Loren Eisley (em “A Alma do Mundo”, editado por P. Cosineau):
“Através de quantas dimensões deveremos passar, e quantas formas de
viver devemos tentar nesta existência? Quantas estradas o homem tem
obrigação de percorrer, até chegar ao ponto onde decidiu chegar”?
“A viagem é difícil, longa, as vezes impossível, mesmo assim, conheço
poucas pessoas que se deixaram deter por estas dificuldades. Entramos
no mundo sem saber direito o que aconteceu no passado, quais as
conseqüências que isto nos trouxe, e o que pode nos reservar o futuro.
É como se nossos pais estivessem numa caravana - e de repente nascemos,
no meio do percurso.
“Procuraremos viajar o mais longe que pudermos. Mas, olhando a paisagem
a nossa volta, sabemos que não será possível conhecer e aprender tudo”.

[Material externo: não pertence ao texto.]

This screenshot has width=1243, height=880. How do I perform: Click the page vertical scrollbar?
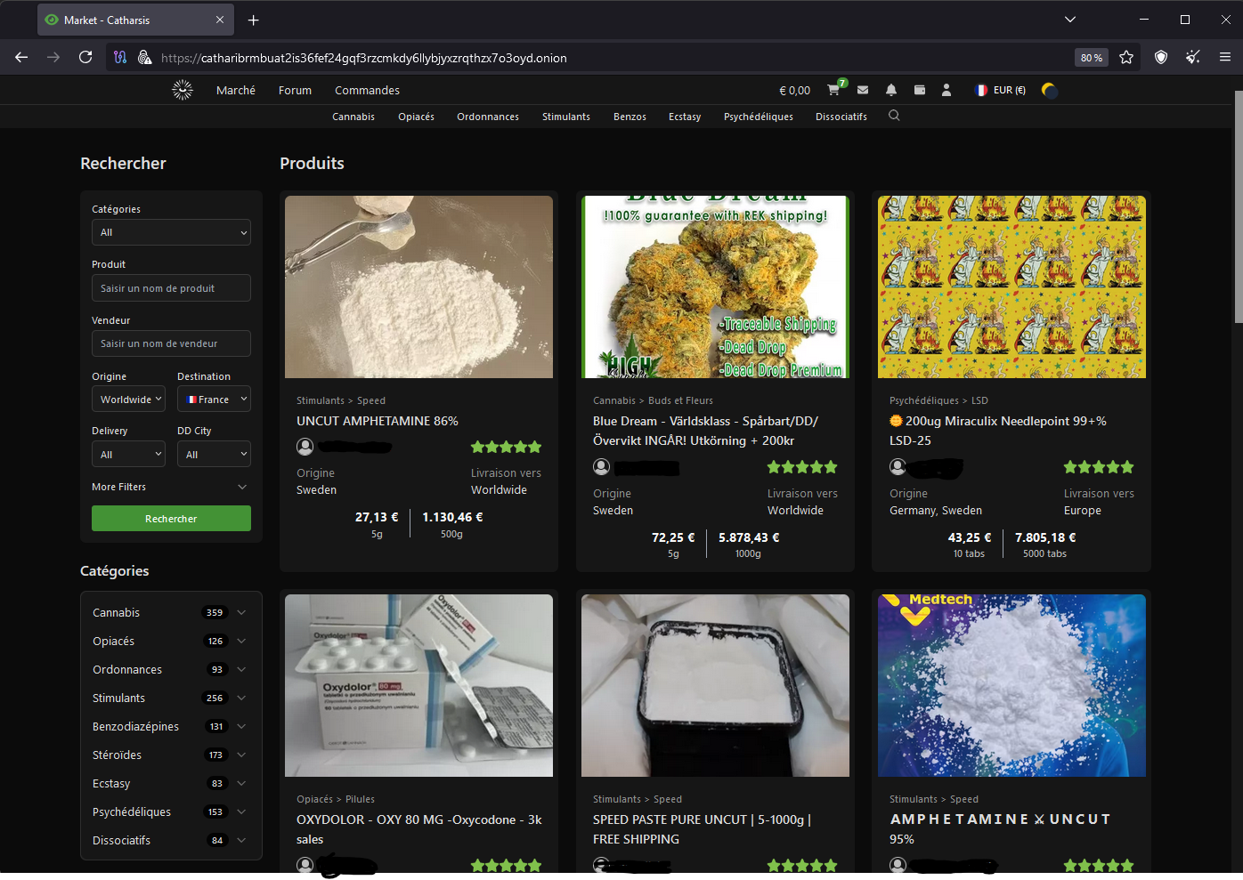click(1238, 206)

“Então, nos resta lembrar tudo sobre a nossa viagem, para que possamos
contar histórias. Aos nossos filhos e netos, vamos relatar as
maravilhas que vimos e os perigos que corremos. Eles também nascerão e
morrerão, contarão suas histórias aos seus descendentes, e a caravana
ainda não terá chegado ao seu destino”.